=== Direction ===
Copy the rows word for word, starting at the line that contains "You are a GUI" and ending at the last line of the rows. Leave the pictures out of your copy.

=== Input for this task ===
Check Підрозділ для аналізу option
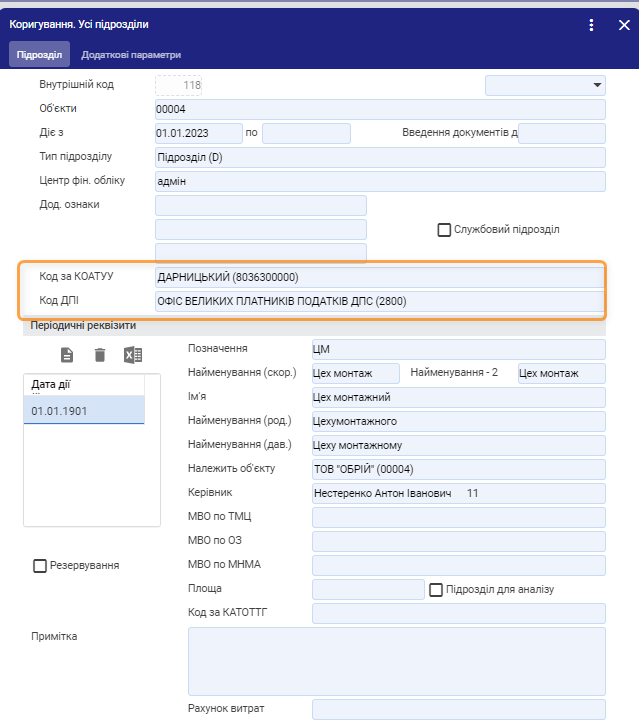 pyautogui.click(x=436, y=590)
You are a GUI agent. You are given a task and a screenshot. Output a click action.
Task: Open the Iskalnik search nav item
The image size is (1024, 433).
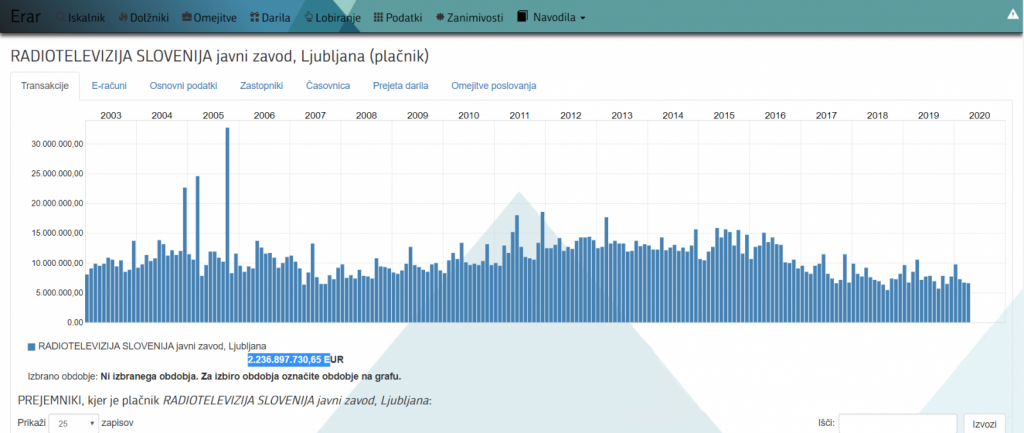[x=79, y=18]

=== Exercise solution ===
You are a GUI agent. You are given a task and a screenshot. Output a click action.
Task: Open the Iskalnik search nav item
The image size is (1024, 433).
[x=79, y=18]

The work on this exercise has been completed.